++++ RAW DATA

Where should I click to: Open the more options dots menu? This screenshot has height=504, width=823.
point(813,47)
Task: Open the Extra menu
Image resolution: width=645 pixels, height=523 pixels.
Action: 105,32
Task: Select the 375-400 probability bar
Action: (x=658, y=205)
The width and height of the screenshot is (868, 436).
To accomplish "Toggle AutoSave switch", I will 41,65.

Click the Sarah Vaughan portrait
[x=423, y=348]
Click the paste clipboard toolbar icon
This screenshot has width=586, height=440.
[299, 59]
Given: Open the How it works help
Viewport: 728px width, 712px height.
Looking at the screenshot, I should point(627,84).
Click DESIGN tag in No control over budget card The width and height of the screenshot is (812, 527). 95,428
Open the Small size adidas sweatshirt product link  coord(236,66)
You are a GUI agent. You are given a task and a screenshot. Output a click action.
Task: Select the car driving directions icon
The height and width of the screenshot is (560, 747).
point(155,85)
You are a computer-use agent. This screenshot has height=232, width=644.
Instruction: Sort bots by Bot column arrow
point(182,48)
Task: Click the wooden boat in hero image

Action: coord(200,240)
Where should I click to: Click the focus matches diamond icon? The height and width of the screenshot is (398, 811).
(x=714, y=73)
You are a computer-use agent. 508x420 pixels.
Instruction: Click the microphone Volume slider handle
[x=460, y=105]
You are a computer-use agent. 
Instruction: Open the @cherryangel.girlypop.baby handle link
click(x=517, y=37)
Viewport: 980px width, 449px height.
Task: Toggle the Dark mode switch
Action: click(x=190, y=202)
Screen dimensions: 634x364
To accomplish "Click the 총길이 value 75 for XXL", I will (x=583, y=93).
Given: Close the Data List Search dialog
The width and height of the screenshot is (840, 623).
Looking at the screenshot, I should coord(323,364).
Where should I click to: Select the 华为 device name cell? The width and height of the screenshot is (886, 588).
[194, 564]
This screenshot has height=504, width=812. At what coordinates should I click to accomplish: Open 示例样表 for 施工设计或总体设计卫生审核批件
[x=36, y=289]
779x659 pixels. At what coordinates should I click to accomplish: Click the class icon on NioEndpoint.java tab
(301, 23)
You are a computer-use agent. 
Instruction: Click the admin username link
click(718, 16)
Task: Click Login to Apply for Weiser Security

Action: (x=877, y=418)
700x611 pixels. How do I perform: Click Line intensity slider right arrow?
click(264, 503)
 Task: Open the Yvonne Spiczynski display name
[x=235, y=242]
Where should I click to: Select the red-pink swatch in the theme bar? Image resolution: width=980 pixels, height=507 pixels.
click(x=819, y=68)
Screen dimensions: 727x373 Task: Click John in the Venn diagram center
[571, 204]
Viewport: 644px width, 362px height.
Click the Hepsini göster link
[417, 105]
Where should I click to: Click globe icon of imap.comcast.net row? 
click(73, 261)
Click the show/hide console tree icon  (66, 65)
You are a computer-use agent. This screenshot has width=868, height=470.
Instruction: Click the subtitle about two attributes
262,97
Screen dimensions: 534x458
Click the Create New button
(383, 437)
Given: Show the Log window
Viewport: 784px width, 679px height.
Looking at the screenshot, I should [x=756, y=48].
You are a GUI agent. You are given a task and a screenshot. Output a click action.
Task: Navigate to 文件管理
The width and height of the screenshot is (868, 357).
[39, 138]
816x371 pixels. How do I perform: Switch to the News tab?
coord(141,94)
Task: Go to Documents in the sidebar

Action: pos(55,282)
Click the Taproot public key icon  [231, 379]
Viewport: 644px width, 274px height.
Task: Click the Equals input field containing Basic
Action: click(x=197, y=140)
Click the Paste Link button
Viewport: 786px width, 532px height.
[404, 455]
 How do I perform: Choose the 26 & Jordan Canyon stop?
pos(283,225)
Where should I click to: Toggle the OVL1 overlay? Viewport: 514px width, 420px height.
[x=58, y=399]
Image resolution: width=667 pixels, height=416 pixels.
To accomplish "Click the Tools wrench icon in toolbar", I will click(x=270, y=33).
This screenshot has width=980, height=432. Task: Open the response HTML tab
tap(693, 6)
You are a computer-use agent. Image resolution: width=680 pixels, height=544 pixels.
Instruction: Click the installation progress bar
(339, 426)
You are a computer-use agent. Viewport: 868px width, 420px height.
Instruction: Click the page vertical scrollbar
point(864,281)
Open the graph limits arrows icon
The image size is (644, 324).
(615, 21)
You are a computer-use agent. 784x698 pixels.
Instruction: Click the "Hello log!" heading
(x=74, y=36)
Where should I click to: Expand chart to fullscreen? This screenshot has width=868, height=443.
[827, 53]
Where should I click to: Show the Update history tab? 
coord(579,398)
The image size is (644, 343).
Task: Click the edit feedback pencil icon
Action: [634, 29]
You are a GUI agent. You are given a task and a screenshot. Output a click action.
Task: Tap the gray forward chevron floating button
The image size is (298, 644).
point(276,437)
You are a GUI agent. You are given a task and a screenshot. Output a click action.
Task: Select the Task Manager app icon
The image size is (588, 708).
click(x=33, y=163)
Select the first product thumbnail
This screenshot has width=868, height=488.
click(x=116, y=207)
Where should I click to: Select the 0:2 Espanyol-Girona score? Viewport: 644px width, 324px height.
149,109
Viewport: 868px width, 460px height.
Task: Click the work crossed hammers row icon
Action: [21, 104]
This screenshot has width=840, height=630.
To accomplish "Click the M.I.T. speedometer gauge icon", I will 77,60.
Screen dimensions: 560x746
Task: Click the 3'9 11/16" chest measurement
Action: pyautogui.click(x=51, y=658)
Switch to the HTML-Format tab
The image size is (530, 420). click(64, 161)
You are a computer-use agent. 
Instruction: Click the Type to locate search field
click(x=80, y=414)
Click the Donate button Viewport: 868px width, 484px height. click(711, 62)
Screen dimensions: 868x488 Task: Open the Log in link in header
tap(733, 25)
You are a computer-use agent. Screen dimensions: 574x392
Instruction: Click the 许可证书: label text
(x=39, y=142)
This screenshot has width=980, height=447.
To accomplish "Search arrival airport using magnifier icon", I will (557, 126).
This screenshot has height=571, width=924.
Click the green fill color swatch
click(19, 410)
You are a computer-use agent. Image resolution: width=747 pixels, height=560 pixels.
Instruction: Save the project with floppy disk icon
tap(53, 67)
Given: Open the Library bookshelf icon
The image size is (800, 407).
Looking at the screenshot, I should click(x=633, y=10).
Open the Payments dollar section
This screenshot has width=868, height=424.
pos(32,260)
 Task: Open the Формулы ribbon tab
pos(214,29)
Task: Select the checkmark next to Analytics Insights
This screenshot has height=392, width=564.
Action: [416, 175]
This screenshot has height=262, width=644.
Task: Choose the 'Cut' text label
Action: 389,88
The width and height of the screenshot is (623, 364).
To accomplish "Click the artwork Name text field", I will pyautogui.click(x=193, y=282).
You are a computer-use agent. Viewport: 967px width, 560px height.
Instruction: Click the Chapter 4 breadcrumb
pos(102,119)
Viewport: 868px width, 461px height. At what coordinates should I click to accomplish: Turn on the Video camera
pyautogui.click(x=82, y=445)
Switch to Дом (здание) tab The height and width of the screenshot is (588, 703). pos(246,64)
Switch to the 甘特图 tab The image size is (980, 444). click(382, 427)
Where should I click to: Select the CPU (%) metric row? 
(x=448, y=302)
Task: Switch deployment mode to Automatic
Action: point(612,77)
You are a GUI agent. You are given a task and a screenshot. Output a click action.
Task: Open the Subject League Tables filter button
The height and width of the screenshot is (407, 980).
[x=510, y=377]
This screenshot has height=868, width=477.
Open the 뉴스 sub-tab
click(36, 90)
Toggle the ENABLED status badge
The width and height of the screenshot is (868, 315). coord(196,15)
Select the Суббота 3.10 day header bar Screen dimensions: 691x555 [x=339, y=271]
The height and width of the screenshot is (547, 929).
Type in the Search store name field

++++++++

**WHAT TO WORK ON:**
Here the output must be the lines above from the line with "Switch to the HTML-Format tab" to the line with "Task: Select the checkmark", both included, duplicated word for word and nothing else.

**SOLUTION FOR THIS PROBLEM:**
Switch to the HTML-Format tab
The image size is (530, 420). click(64, 161)
You are a computer-use agent. 
Instruction: Click the Type to locate search field
click(x=80, y=414)
Click the Donate button Viewport: 868px width, 484px height. click(711, 62)
Screen dimensions: 868x488 Task: Open the Log in link in header
tap(733, 25)
You are a computer-use agent. Screen dimensions: 574x392
Instruction: Click the 许可证书: label text
(x=39, y=142)
This screenshot has width=980, height=447.
To accomplish "Search arrival airport using magnifier icon", I will (557, 126).
This screenshot has height=571, width=924.
Click the green fill color swatch
click(19, 410)
You are a computer-use agent. Image resolution: width=747 pixels, height=560 pixels.
Instruction: Save the project with floppy disk icon
tap(53, 67)
Given: Open the Library bookshelf icon
The image size is (800, 407).
Looking at the screenshot, I should click(x=633, y=10).
Open the Payments dollar section
This screenshot has width=868, height=424.
pos(32,260)
 Task: Open the Формулы ribbon tab
pos(214,29)
Task: Select the checkmark next to Analytics Insights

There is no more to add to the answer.